Residency application numbers have skyrocketed in the last decade, and stakeholders have scrambled to identify and deploy methods of reducing the number of applications submitted to each program. These interventions have traditionally focused on the logistics of the application submission and review process, neglecting many of the drivers of overapplication. Implementing application caps, preference signaling as described by Pletcher and colleagues in this issue, or an early Match does not address the fear of not matching that applicants hold, the lack of transparent data available for applicants to assess their alignment with a specific program, or issues of inequity in the residency selection process. Now is the time to reconsider the residency selection process itself.
As competency-based medical education emerges as the predominant educational paradigm, residency selection practices must also shift to align with societal, specialty, and program outcomes. The field of industrial and organizational psychology offers a multitude of tools (e.g., job analysis) by which to define the necessary outcomes of residency training. These tools also provide programs with the infrastructure around which to scaffold an outcomes-oriented approach to the residency selection process. Programs then can connect residency selection to training outcomes, longitudinal assessment modalities, and the evolving learning environment.

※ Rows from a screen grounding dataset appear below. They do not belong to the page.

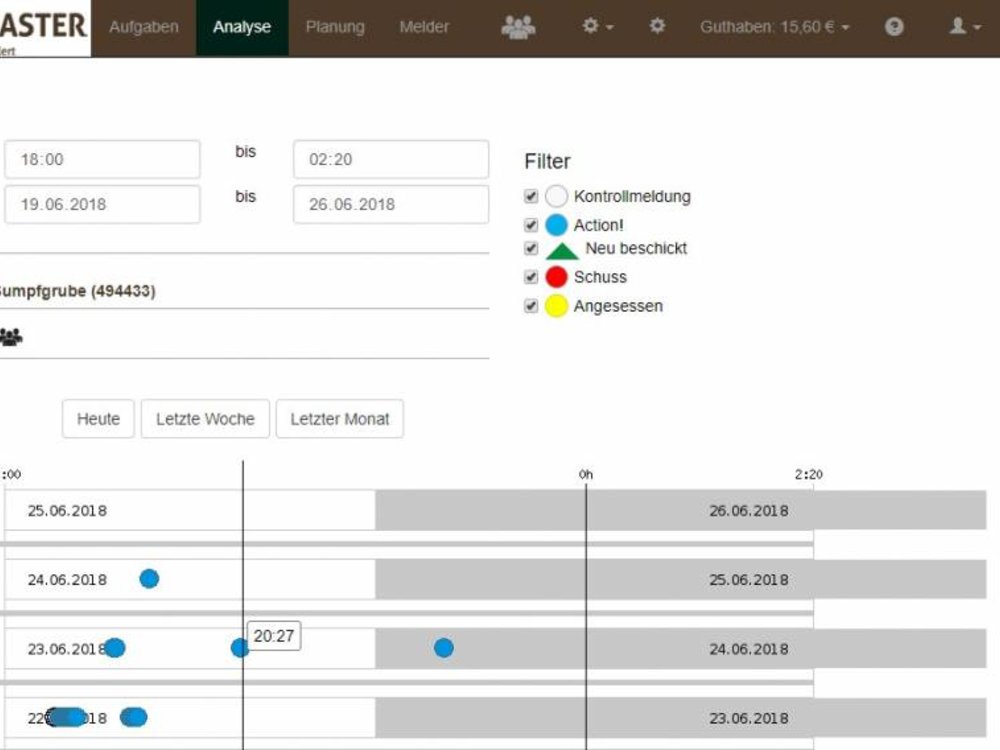Switch to the Aufgaben tab
Screen dimensions: 1000x750
point(143,28)
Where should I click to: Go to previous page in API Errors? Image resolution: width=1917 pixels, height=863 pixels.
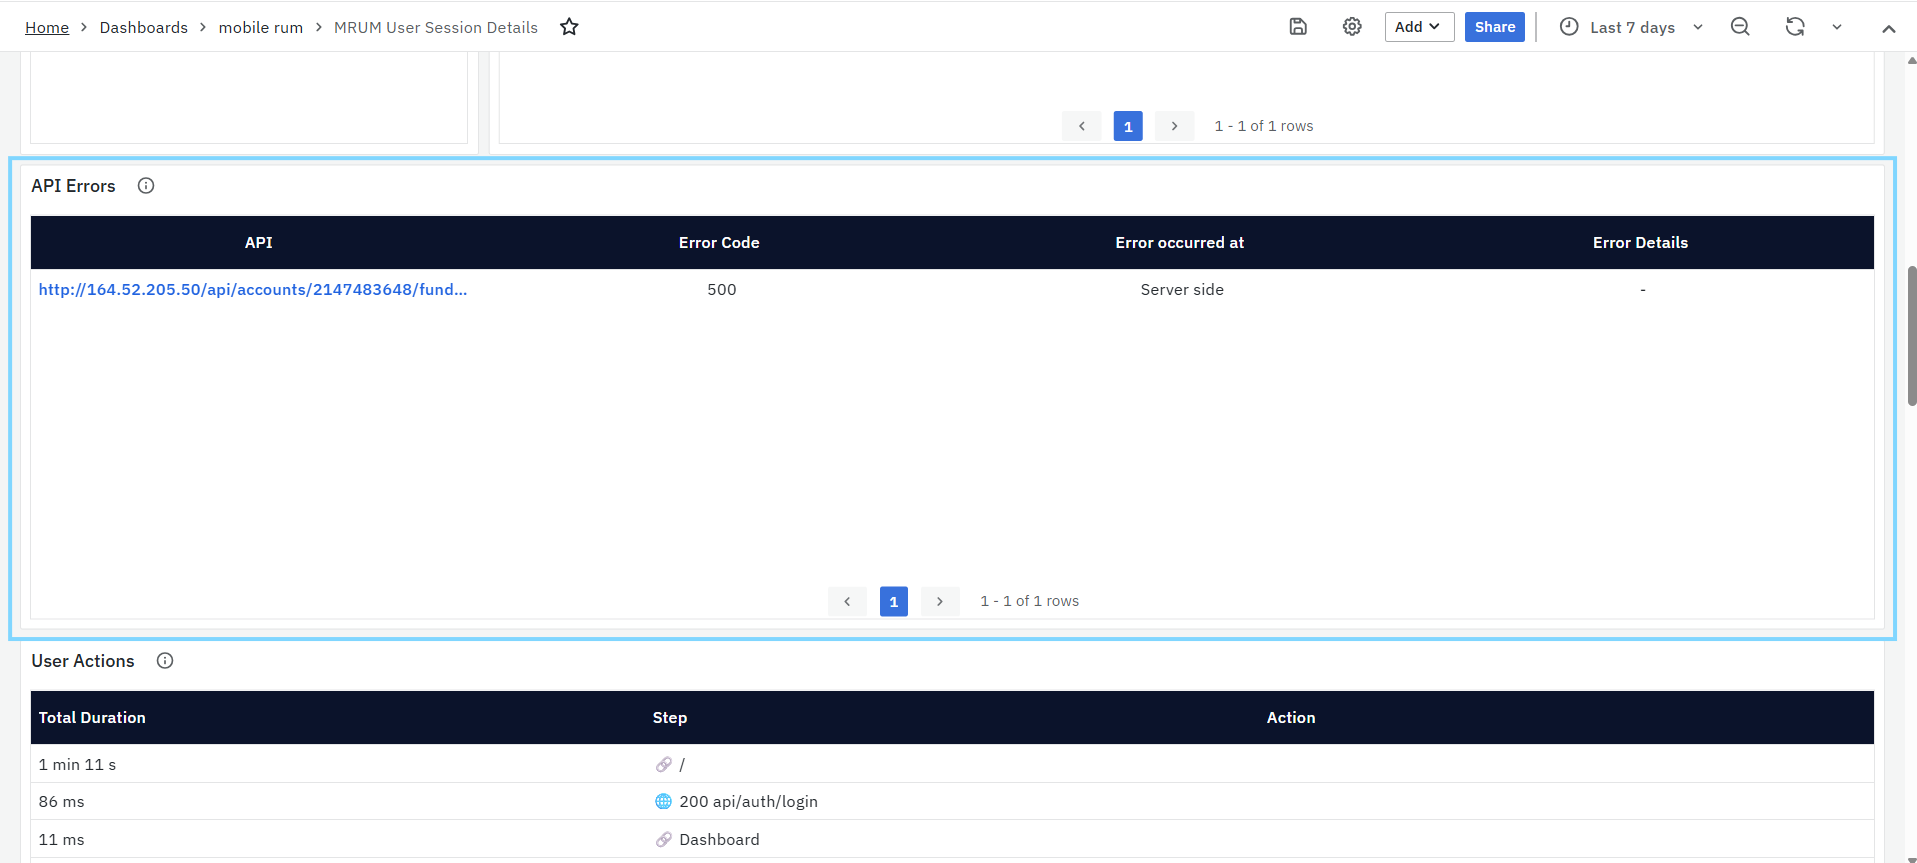[847, 601]
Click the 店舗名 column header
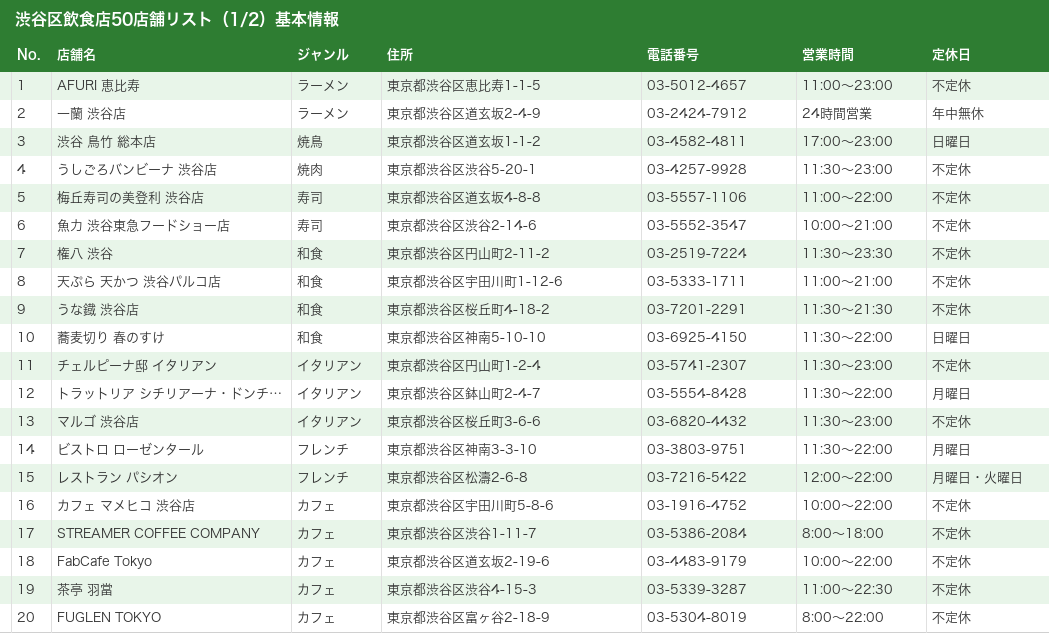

To achieve an outcomes-oriented residency selection process, stakeholders at all levels will need to invest in coproducing novel ways forward. These solutions range from defining program priorities to implementing national policy. Focusing on outcomes will facilitate a more transparent residency selection process while also allowing logistics-level interventions to be successful, as applicants will be empowered to better assess their alignment with each program and apply accordingly.